#### What you will do:
A) From the passage on temporal arteritis, list the symptoms it gives besides the new, persisting headache.
B) Duplicate the passage on temporal arteritis word for word, from "Temporal arteritis is" up to and including "and muscle aches.".

Headache is one of the most common pain conditions. Most are easily treated with over-the-counter pain relievers or some other at-home remedy. But if a headache is severe or unusual, it may be due to a more serious condition.

Temporal arteritis is the most common form of vasculitis (inflammation of the blood vessels) that can cause constant headaches, usually around the temples. It occurs when the temporal arteries, which supply blood to the head and brain, become inflamed or damaged. These changes can restrict blood flow, resulting in organ and tissue damage.

Also called giant cell arteritis, the condition affects adults over age 50. The most common symptom is a new, persisting headache. Other symptoms include tenderness at the temples or scalp, fatigue, fever, jaw pain when chewing, vision problems, and muscle aches.

If not diagnosed and treated quickly, temporal arteritis can cause stroke and damage to blood vessels and eyesight. Rheumatologists are experts in inflammatory diseases of blood vessels, and are skilled at detecting and managing temporal arteritis.

(Pixel coordinate grounding data)

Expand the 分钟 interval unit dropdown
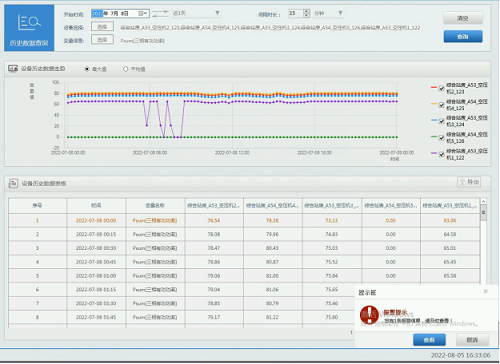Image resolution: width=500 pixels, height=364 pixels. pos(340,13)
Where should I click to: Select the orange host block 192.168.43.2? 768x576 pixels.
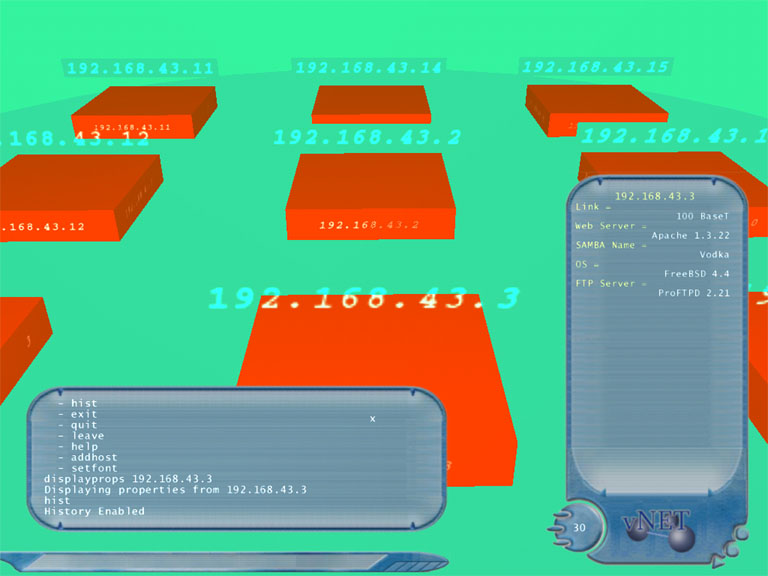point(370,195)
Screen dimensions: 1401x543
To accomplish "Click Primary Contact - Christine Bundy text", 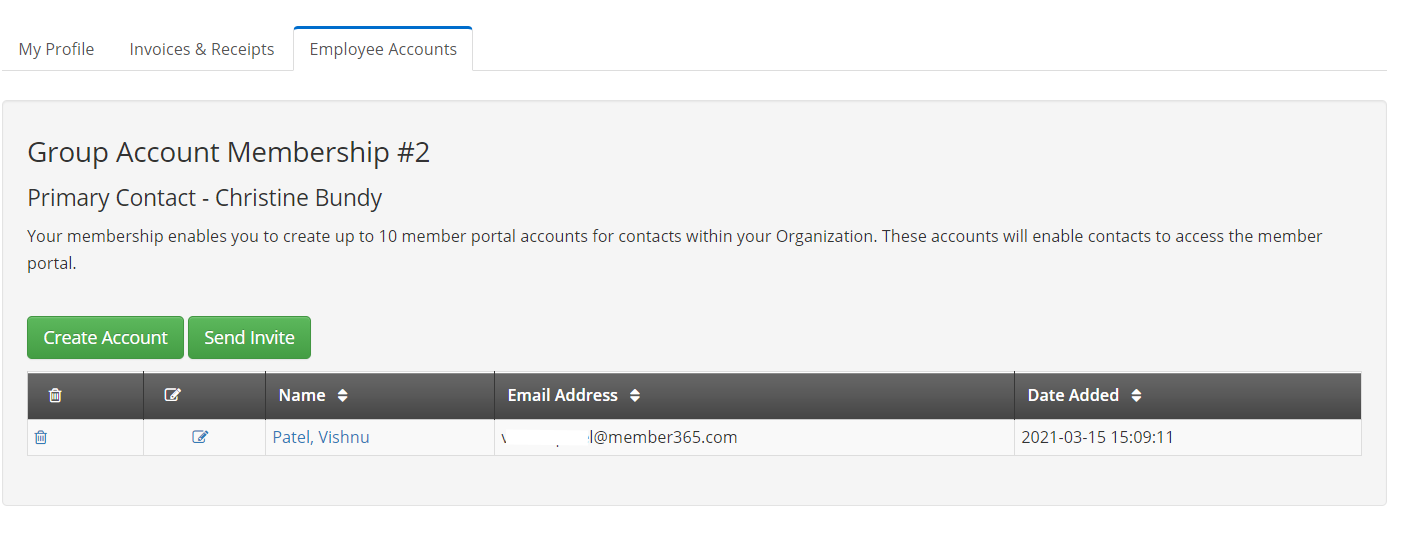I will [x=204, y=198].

==

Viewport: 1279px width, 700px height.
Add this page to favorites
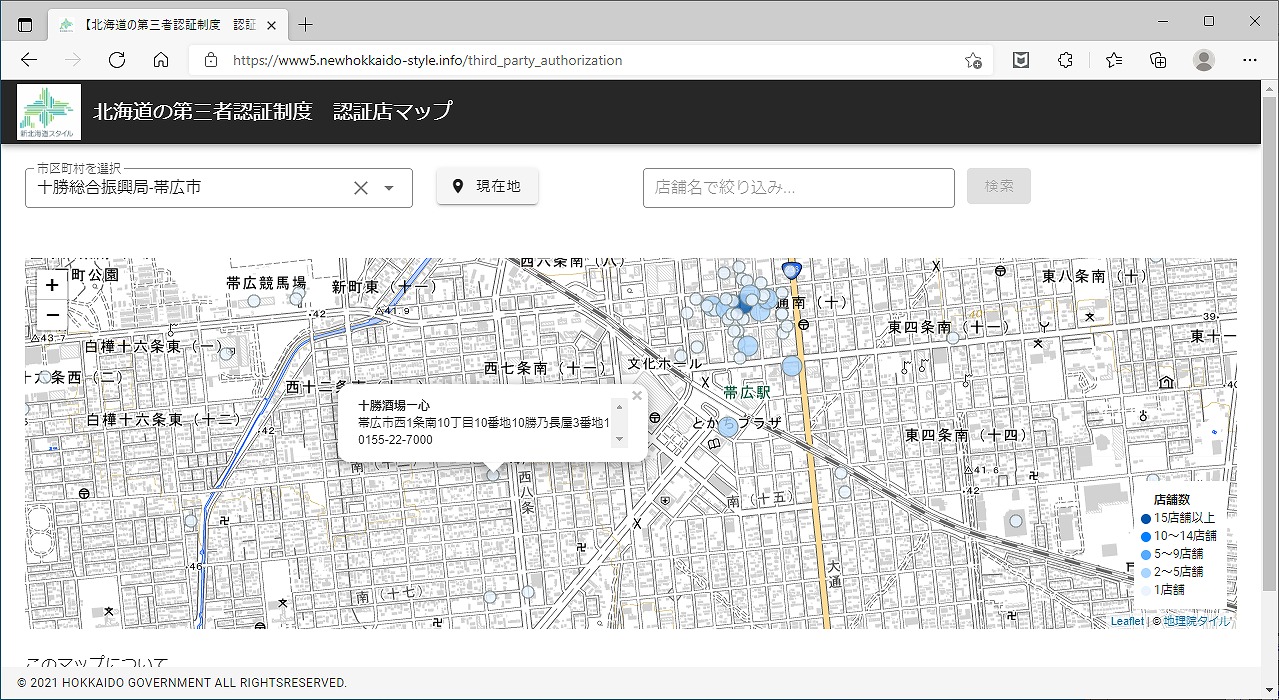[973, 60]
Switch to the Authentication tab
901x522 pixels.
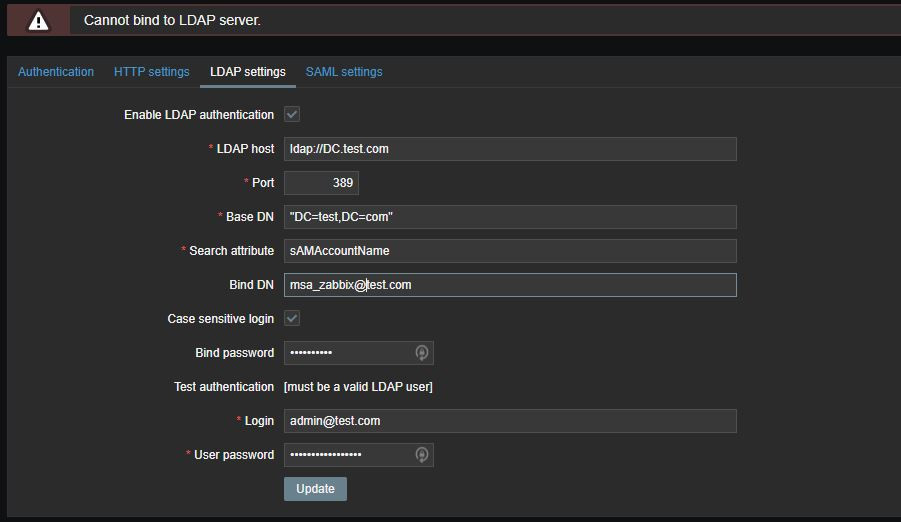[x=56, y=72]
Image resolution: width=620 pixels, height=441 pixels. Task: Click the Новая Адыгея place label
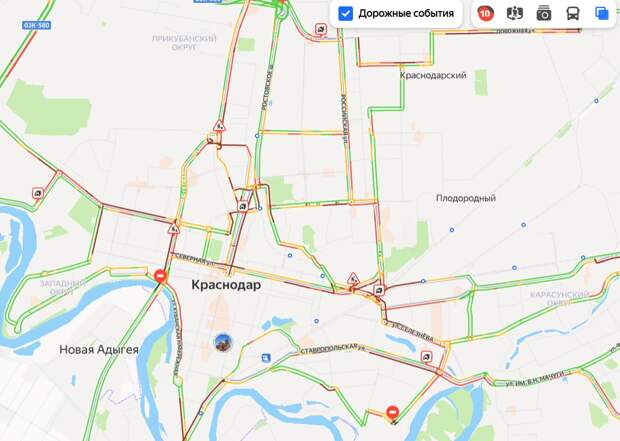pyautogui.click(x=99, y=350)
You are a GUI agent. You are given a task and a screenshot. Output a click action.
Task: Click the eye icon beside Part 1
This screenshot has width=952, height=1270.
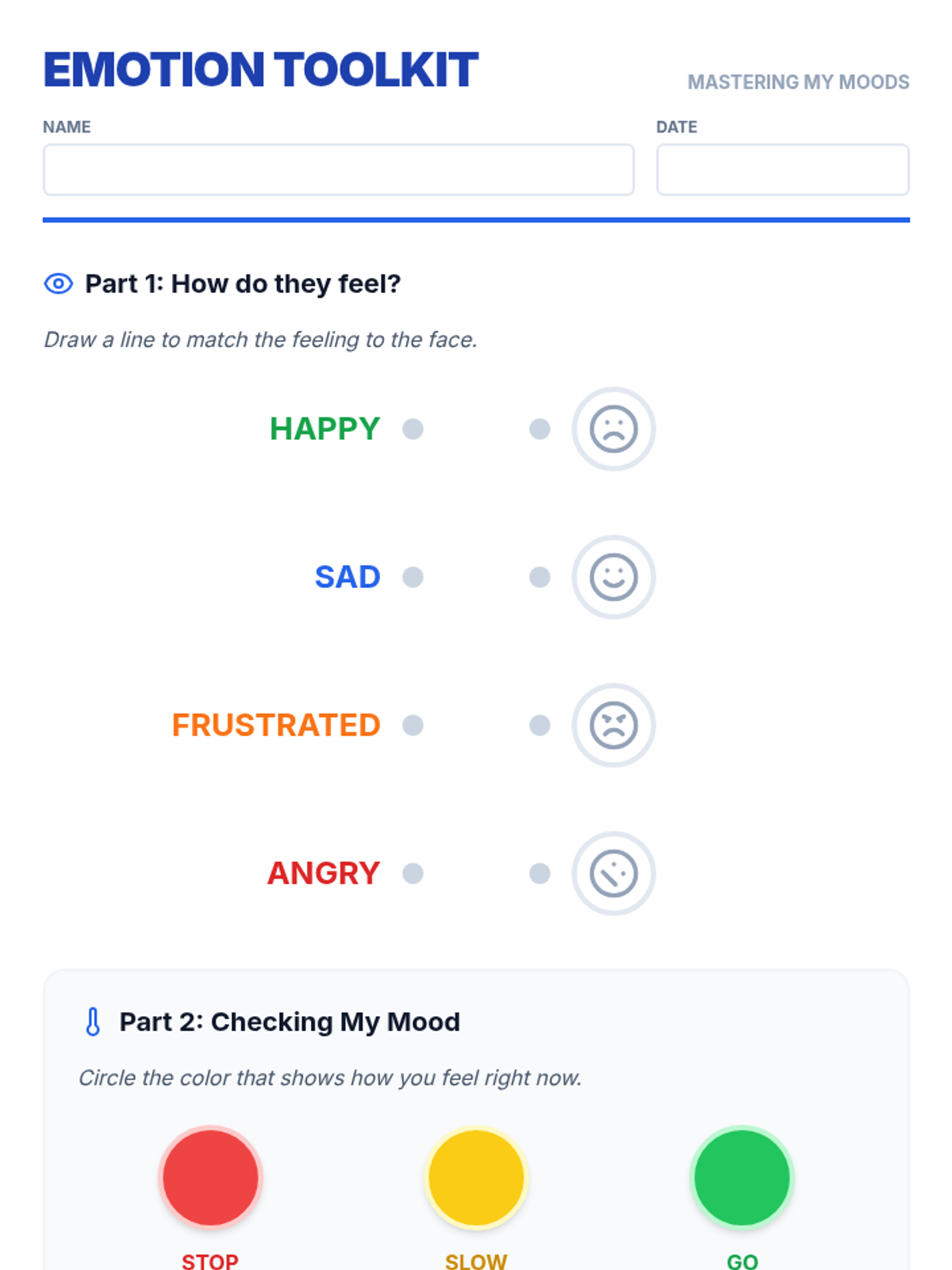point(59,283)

#### Solved tasks:
A) Tenderness at the temples or scalp, fatigue, fever, jaw pain when chewing, vision problems, muscle aches

B)
Temporal arteritis is the most common form of vasculitis (inflammation of the blood vessels) that can cause constant headaches, usually around the temples. It occurs when the temporal arteries, which supply blood to the head and brain, become inflamed or damaged. These changes can restrict blood flow, resulting in organ and tissue damage.

Also called giant cell arteritis, the condition affects adults over age 50. The most common symptom is a new, persisting headache. Other symptoms include tenderness at the temples or scalp, fatigue, fever, jaw pain when chewing, vision problems, and muscle aches.